When AMD puts out a cry that says “Calling all software development innovators in general purpose GPU (GPGPU), data parallel and heterogeneous computing”, they are really pulling pro-punters into start smart stuff on the new Fusion platform.

If this pick makes sense to you - click it

They are trying to entice the really smart folk out there to head toward Bellevue, Washington from 13th to 16th June, where you can wear your sandals with pride and enjoy in-depth intercourse with like-minded folk.

We took this astonishing picture, using a special camera inside Terry Makedon's head when he agreed to move to the AMD Fusion team. Please file under 'hopeless romantic'

Arguably the most useful thing to come out of AMD's on-going work with developers is the creation and update of SDKs (developer kits).

The one for GPGPU (general purpose computing using graphic chips) was previously known as the ATI Steam SDK. Given AMD's love for all things open, it's now got a more mainstream (albeit not sexy) name as the AMD Accelerated Parallel Processing SDK v2.3.

If you're hot and steamy under the collar after reading that name, then click here for instant relief.

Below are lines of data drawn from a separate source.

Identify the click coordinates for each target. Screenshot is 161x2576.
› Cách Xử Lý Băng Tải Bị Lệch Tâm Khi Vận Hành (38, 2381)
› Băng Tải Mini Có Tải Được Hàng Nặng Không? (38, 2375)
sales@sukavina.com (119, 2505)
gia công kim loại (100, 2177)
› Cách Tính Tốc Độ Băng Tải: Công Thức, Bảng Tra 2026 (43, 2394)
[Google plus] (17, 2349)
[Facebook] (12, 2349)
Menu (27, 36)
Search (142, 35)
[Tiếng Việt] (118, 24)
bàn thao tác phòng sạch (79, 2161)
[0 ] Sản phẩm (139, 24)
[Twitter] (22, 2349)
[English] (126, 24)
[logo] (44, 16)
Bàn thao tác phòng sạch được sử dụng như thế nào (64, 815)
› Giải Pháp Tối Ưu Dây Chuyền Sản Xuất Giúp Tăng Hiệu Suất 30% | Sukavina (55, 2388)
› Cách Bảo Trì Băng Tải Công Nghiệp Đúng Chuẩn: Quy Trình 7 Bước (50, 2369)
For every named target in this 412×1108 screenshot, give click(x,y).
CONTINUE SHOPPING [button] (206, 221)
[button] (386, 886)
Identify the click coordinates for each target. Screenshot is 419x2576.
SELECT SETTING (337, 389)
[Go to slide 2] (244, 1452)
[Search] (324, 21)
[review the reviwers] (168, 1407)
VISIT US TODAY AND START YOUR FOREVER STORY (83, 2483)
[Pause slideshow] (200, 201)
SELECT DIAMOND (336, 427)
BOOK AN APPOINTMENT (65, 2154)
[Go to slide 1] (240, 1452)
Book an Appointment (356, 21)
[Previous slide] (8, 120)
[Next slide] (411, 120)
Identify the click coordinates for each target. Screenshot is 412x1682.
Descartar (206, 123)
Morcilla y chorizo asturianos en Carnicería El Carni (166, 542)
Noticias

ArcSoft has embraced the APP and, apparently, Total Media Theatre 5 is very parallel indeed

How does AMD describe this new tool?

The AMD APP SDK v2.3 empowers software developers to write new applications that can take full advantage of the parallel processing power of heterogeneous computing platforms, such as those based on new AMD E-Series and C-Series APUs that combine a multi-core CPU and DirectX®11-capable GPU on a single die. In addition to support for the first AMD Fusion APUs, the updated AMD APP SDK v2.3 offers full OpenCL™ 1.1 support, improved runtime performance and math libraries for OpenCL, and support for AMD Radeon™ HD 6900 Series graphics.

Glad you asked?

Folks with a love of AMD development should go to this site and if you are of an nVidia persuasion, try this link.

KitGuru says: It will be interesting to see where all of this development work takes us over he next 5 years. Will CPUs catch up with GPUs?  WIll the Fusion-class chips create an attractive new middle ground or will all of the different types stay specialised?